John Dalton was an English school teacher. After writing a book n meteorolgy, he wanted to know more about how it worked, and what water was made of. He theorized that there were things called 'H's and 'O's and that they could go together to make water. He also developed the formula for writing down chemistry. To make his discoveries he realized that certain gases could only be combined in certain proportions, and that this is true if two different cmpounds share the same element as a group.

Thomson discovered elextrons in 1897. After an early career in computational chemistry, and conducted experiments to study electric discharges in a high-vacuum cathode-ray tube. He interpreted the deflection of the rays by charged magnets and plates as evidence of subatomic particles. He then calculated these as having an immense charge-to-mass ration, and further suggested that the atom was a sphere of positive matter in which electrons are positioned by electrostatic forces.

In 1905 Albert Einstein wrote a series of papers that threw him into the tempest of history. The first was about the motion of particles suspended in liquid. He developed a formula that showed the visible motion was due to invisible motion of the molecules in the liquid. The next paper he wrote was about the photoelectric effect, which is the release of electrons from metal when light is shone on it. Although not popularized, it was actually this paper that won him his Nobel Prize.

After publishing his first papers of that year, Einstein went on to write his Special Theory of Relativity. This unprecedented paper declared that neither time, weight, or mass are constant. This is because when moving at high speeds, these get compressed, and only the speed of light remains constant. This theory is also where we get his famous equation E=Mc^2.

Ernest Rutherford made important discoveries in radioactivity and nuclear physics. He discovered alpha and beta rays, and wrote the laws of radioactive decay. He further recognized alpha particles as helium nuclei, and described the hydrogen nucleus as a proton. However one of his most famous experiments was the gold leaf experiment. He set up a thin sheet of gold and a plate of phosphorous, which flashes with radioactivity. Then he counted the number of alpha particles the got through the gold.

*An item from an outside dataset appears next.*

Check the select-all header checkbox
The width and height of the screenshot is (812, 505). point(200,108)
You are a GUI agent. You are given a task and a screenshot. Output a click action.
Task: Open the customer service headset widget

Next in his gold leaf experiment, they calculated the number of particles which bounced back off of the gold leaf. He found that about 1 in 8000 alpha particles bounced back off of the gold leaf. Rutherford realized that the particles which bounced back were hitting the nucleas of the gold. His diagram of an atom was similar to the solar system, with orbiting electrons around a nucleus.

Millikan conducted what was to become the famous oil drop experiment. He suspended a miniscule drop of oil between capacitor plates to measure the incremental charge on an electron. He believed that the oil drop would pick up a charge due to friction. When monitoring multiple drops, he was able to compare the time that the drop took in order to fall under gravity alone with the time under applied voltage. Millikan was able to discover the charge, and thus the mass of an electron.

Neils Bohr is most famous for his creation of a popular atomic model. He described the atom as a small, positively charged nucleus surrounded by orbiting electrons. The electrons travel in seperate orbiting levels, and the number of electrons in the valence electron shell helps determine the properties of the element. He also contributed to the understanding of nuclear fission, and quantum mechanics. He was the first to state that electrons can be viewed as either a particle or a wave.

Ten years later, Einstein wrote his general theory of relativity because he was frustatrated at the old theory not being able to express gravity. In this paper, he introduced a concept called space-time, which is the fabric of the universe. Gravity is a bending of space time, which cause things to draw nearer to the object. He staked his reputation on astronomers being able to detect changes in the apparent positions of stars near the sun during a solar eclipse. It was confirmed.

Schrodinger suggested that electron behave like waves, not just particles, and so their exact location in an orbit cannot be calculated. This is called the uncertainty principle. In his model, each electron shell is made up of sub-shells, and the number of sub-shells in a shell is the same as the shell number. There is no limit to the number of shells, only to the size of the nucleus. Each subshell can be divided into orbitals, and each orbital can hold a maximum of two electrons.